Ownership of Harvey County Now eventually settled on a strategy to increase the cost of print subscriptions to accurately reflect the cost of production. Digital-only subscriptions, which do not require the cost to print and mail, will see a small increase in cost and will provide an option for those who do not use or wish to pay for what it costs to produce the printed product.
“We recognize what we are asking here. Everyone’s costs are going up—from the grocery store to the gas pump—and now we are just piling on to a readership base that is hurting,” Young said. “We want to provide some cheaper options for readers who are struggling so they can keep reading the paper, and you will see that reflected in our future plan.”
Bradbury said raising subscription costs is an option she’s seen many members considering or undertaking.
She noted that, even with the increased cost of news, it’s still a small price to pay for the benefit it provides.
“Look, when you can pay $8 for Hulu and $15 for Netflix and $25 for HBO Max, you can pay for a local business that holds the government accountable and informs the public on what they need to know,” she said.

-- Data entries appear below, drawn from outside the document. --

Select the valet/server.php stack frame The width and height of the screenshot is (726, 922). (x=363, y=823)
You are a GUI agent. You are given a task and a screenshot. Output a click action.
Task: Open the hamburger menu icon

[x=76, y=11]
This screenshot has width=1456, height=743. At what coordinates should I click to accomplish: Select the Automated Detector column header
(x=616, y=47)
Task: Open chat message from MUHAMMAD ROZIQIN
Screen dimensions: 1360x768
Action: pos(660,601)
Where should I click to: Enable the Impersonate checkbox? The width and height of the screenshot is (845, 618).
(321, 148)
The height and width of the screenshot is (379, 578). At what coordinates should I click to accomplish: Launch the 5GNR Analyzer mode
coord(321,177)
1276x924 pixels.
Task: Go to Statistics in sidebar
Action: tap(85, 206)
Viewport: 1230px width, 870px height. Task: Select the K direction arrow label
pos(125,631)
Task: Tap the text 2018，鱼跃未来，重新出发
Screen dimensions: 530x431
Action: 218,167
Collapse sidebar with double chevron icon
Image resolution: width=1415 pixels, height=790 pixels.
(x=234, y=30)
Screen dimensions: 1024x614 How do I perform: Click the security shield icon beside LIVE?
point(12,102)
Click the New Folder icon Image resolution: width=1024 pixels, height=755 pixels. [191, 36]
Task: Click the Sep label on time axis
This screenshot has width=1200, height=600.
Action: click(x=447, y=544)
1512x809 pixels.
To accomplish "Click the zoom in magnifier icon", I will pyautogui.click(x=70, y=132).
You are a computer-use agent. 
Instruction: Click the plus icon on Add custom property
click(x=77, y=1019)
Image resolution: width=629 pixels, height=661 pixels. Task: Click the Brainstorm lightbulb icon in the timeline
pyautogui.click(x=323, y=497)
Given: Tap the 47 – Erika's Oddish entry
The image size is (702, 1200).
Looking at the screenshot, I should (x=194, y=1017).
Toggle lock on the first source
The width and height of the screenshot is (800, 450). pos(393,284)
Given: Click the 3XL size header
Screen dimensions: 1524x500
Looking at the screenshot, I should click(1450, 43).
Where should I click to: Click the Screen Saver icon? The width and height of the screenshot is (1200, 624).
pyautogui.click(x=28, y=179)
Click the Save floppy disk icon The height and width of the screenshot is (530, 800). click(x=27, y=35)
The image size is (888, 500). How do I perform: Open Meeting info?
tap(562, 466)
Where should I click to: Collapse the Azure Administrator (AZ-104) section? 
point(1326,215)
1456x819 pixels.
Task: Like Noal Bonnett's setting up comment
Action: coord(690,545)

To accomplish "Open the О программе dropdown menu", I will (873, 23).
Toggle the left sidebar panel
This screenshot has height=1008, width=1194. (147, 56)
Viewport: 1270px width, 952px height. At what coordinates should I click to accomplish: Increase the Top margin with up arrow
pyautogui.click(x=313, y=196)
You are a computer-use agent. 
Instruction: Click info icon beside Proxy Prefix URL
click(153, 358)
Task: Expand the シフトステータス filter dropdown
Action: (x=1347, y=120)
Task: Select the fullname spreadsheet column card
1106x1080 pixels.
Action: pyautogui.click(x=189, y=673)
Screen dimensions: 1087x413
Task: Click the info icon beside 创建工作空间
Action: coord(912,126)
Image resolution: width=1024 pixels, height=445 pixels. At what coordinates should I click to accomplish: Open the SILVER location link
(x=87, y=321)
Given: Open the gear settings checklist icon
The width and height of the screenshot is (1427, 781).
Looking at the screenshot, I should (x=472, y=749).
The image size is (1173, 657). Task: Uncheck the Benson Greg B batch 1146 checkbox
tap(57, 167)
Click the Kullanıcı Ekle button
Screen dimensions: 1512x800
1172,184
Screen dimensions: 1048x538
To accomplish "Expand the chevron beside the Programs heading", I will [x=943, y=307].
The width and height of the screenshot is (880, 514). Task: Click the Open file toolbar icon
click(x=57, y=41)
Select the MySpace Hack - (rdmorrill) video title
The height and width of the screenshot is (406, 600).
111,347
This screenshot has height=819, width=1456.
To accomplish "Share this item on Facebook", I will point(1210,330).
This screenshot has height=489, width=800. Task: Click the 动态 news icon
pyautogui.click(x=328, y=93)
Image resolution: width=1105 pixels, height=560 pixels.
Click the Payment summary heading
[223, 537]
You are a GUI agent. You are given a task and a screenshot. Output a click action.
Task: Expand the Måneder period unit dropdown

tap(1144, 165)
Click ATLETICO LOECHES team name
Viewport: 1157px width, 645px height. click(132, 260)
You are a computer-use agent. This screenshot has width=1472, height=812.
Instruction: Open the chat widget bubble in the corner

Finneman said the best way to prevent or reverse the decline in local journalism was to ensure that journalism was funded.
“The price of a candy bar is almost $2. Think of the 10 seconds it takes a factory to make a candy bar and the 200-plus hours it takes to get the newspaper together,” she said. “The newspaper industry now needs to correct course and take on a modern business model for a modern world.”
A sustainable path
Starting July 1, a print subscription to Harvey County Now will cost $12 per month, plus tax. A monthly digital subscription will cost $9, plus tax. The price does not increase on existing subscriptions. Renewal notices will reflect the new price.
Print subscriptions include online access and will be billed annually or can be paid for online monthly. They also make print subscribers members of Harvey County Now’s Press Club and entitle them to all the social events and benefits existing Press Club members have enjoyed the past year.
Digital-only subscriptions will be billed monthly through the website as they have in the past.
The increase in print subscription costs will help offset the production of printed papers and put the company on a sustainable path to continue to print papers for years to come.
The increase will also offer the company flexibility in the size of papers it prints and additional resources to cover important news stories in all its communities. Finally, it would pay for wage adjustments to help employee pay keep up with market inflation. Harvey County Now ownership believes these changes are necessary to continue to produce the quality product readers have come to support and expect.
As for the author of this article, he understands that people get what they choose.
He has optimism that a good many readers find enough value in his work and the work of Wendy, Bill, Joey, Bruce and Lindsey to choose to have a comprehensive locally owned paper far into the future.